AGNIESZKA SOPIŃSKA: 16 procent poparcia dla partii politycznej to dużo czy mało?
KAZIMIERZ MARCINKIEWICZ*: To zależy, o czym mówimy. Jeśli chodzi o partyjne notowania, to ważniejsza jest dynamika zmian. Jedna liczba mówi niewiele.
A jeśli mówimy o partii, która niewiele ponad cztery miesiące temu w wyborach parlamentarnych osiągnęła dwukrotnie lepszy wynik?
To oczywista oczywistość (śmiech), że 16 procent jest spadkiem. Sądzę jednak, że jest on naturalny. W ostatnich 20 latach zawsze było tak, że następował spadek poparcia społecznego dla ugrupowań opozycyjnych, bo jednocześnie rosło poparcie dla partii rządzących.
Dość łagodnie pan mówi o wyniku, jaki PiS dostało w ostatnim sondażu "Rzeczpospolitej".
Bo ten sondaż to tylko jeden pik, jeden przypadek. Trzeba poczekać na kolejne badania przeprowadzane w kolejnych miesiącach. One będą ważne.
Spadek poparcia o połowę trudno jednak bagatelizować. Pana zdaniem dlaczego do tego doszło?

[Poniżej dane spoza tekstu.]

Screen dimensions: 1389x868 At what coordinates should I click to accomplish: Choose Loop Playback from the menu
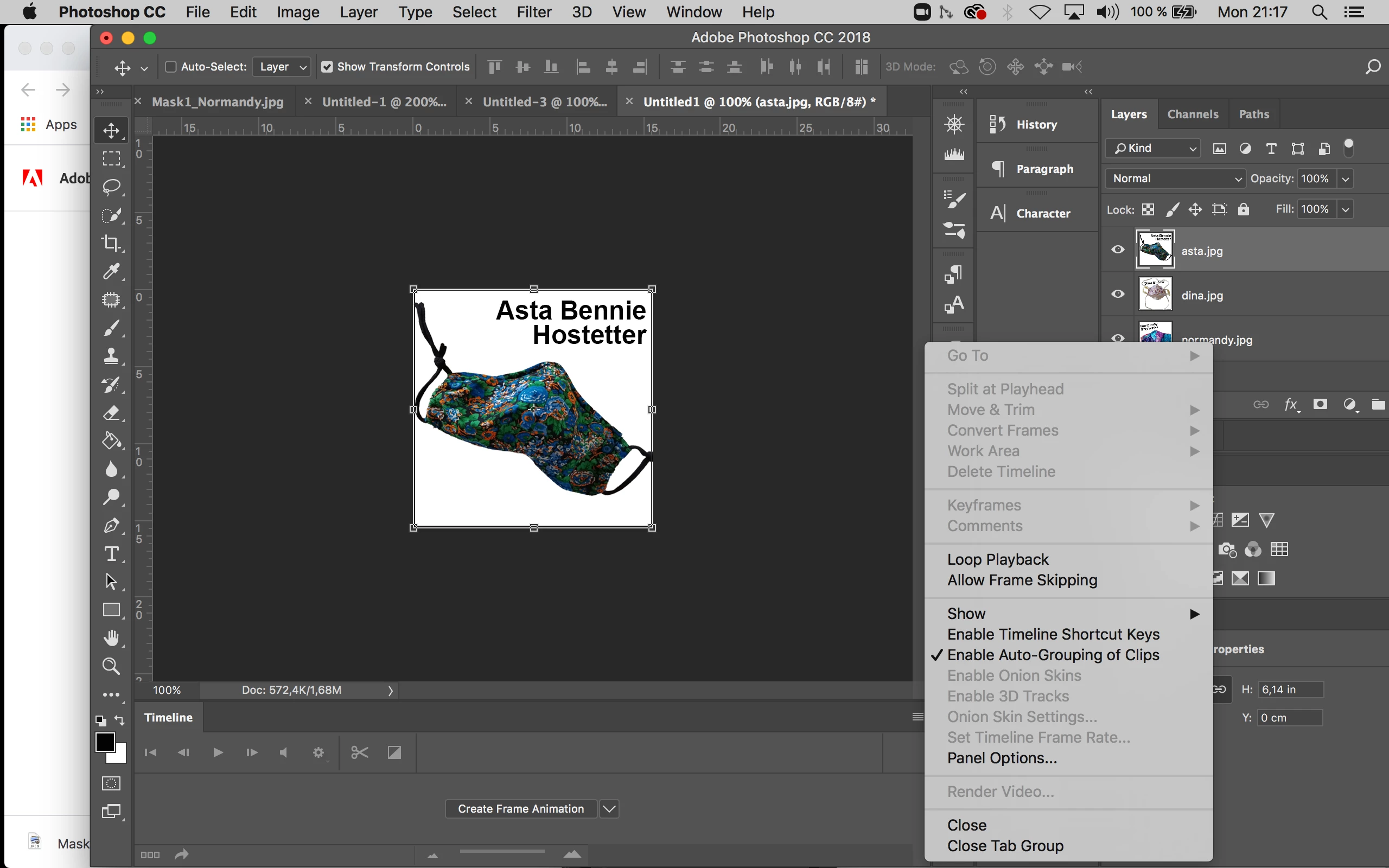pyautogui.click(x=998, y=559)
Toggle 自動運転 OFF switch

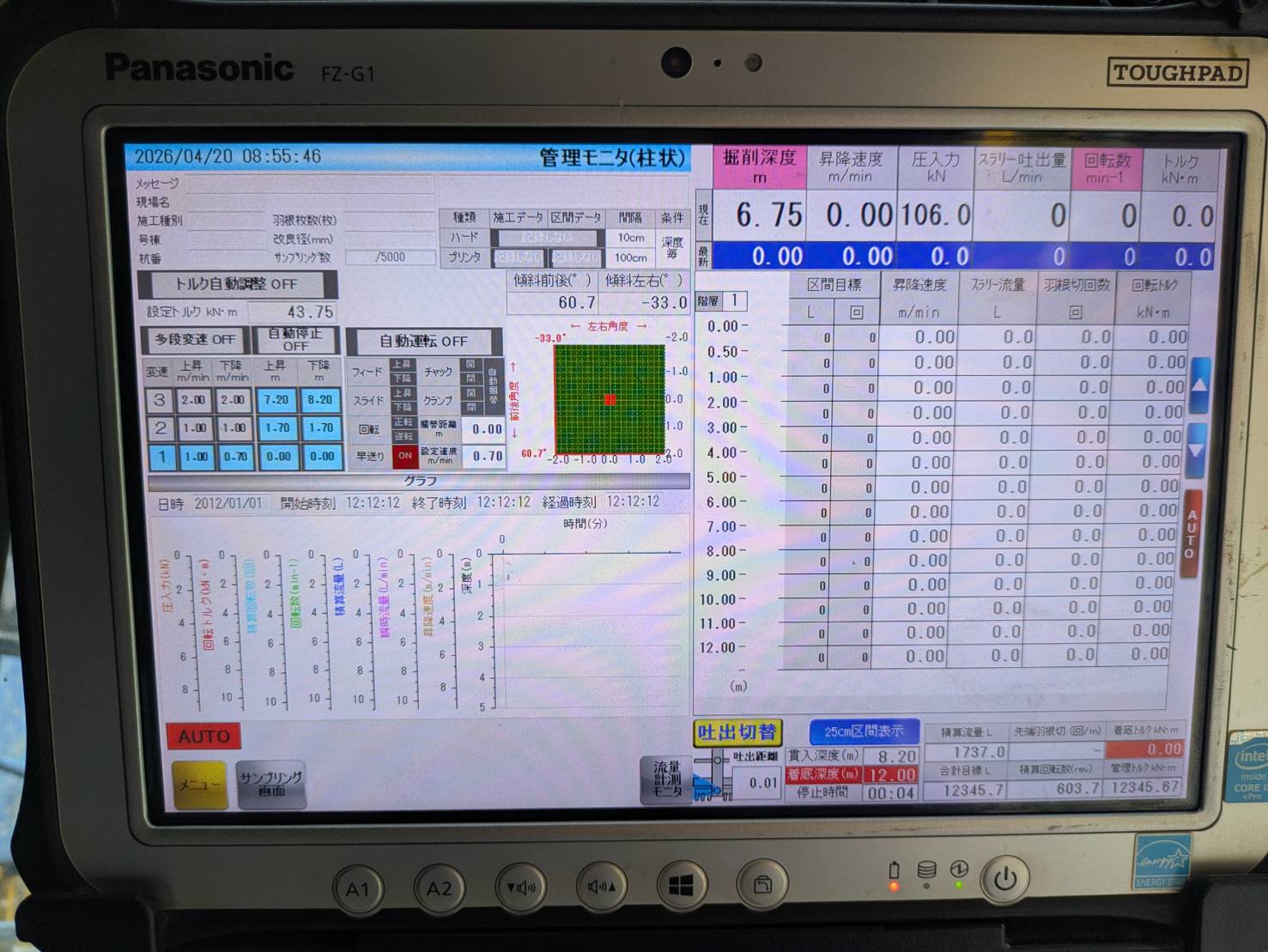[423, 341]
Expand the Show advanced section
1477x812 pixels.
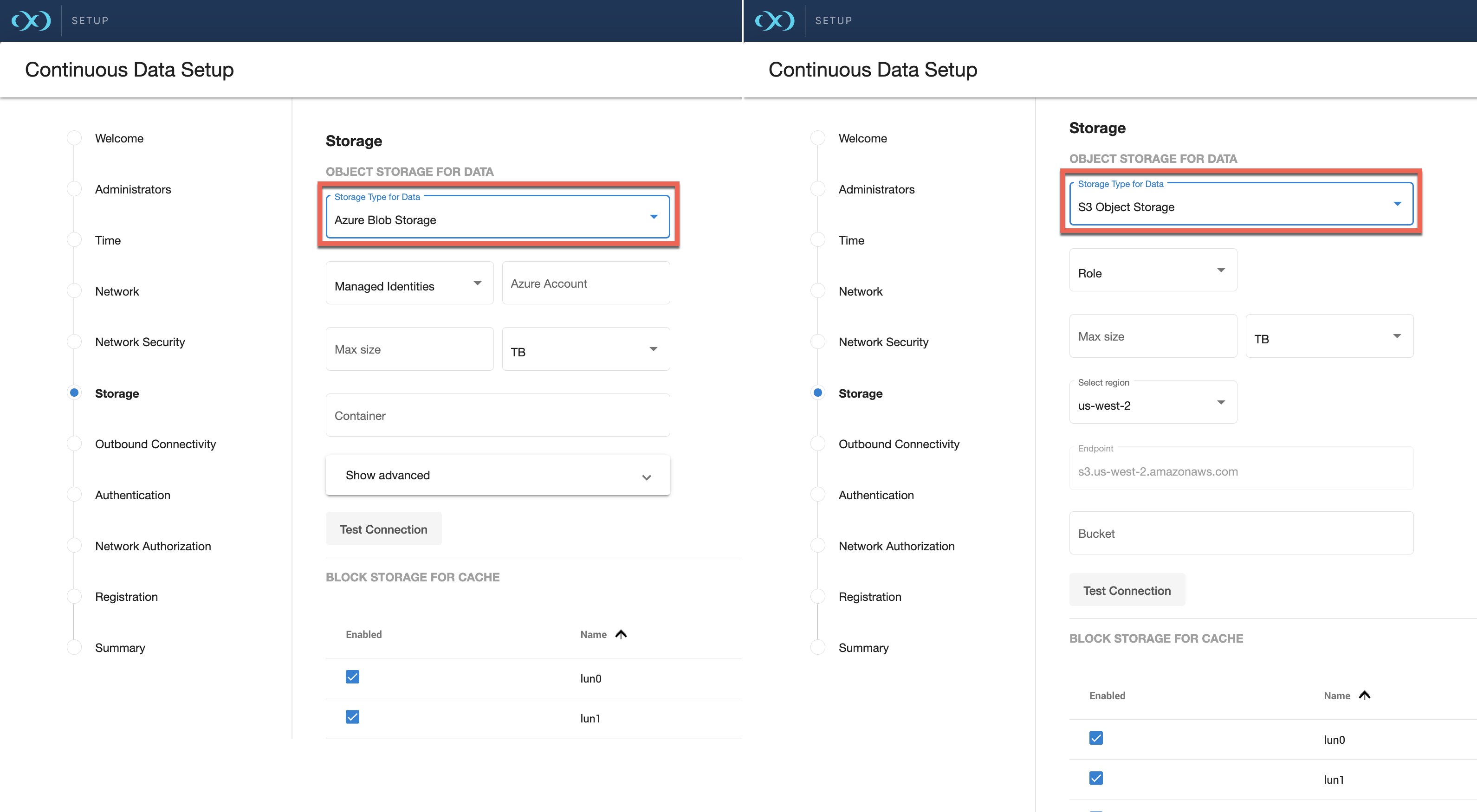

PiS po wyborach popełniło szereg błędów. Po pierwsze cały czas utrzymuje w publicznej debacie ton wojennej retoryki. To, co było przed wyborami - trwa cały czas. I to musi się mścić.Poza tym PiS pozbyło się grona polityków konserwatywnych. To na pewno też ma znaczenie. A poza tym przyczyny leżą również w tym, że kilku polityków tej partii złapano na kłamstwach w sprawach publicznych. Polacy tego nie lubią, kłamstwo w polityce jest niewybaczalne. Politycy mogą robić różne rzeczy, ale w sprawach publicznych kłamać im nie wolno.
O jakich kłamstwach pan mówi?
Było ich sporo. Takim sztandarowym przykładem jest sprawa zagłuszania pielęgniarek, które okupowały kancelarię premiera.
Kto jest odpowiedzialny za słabe notowania PiS?
Winnymi są różni politycy tej partii, ale za wszystko odpowiada Jarosław Kaczyński, bo to on ma w każdej sprawie decydujący głos.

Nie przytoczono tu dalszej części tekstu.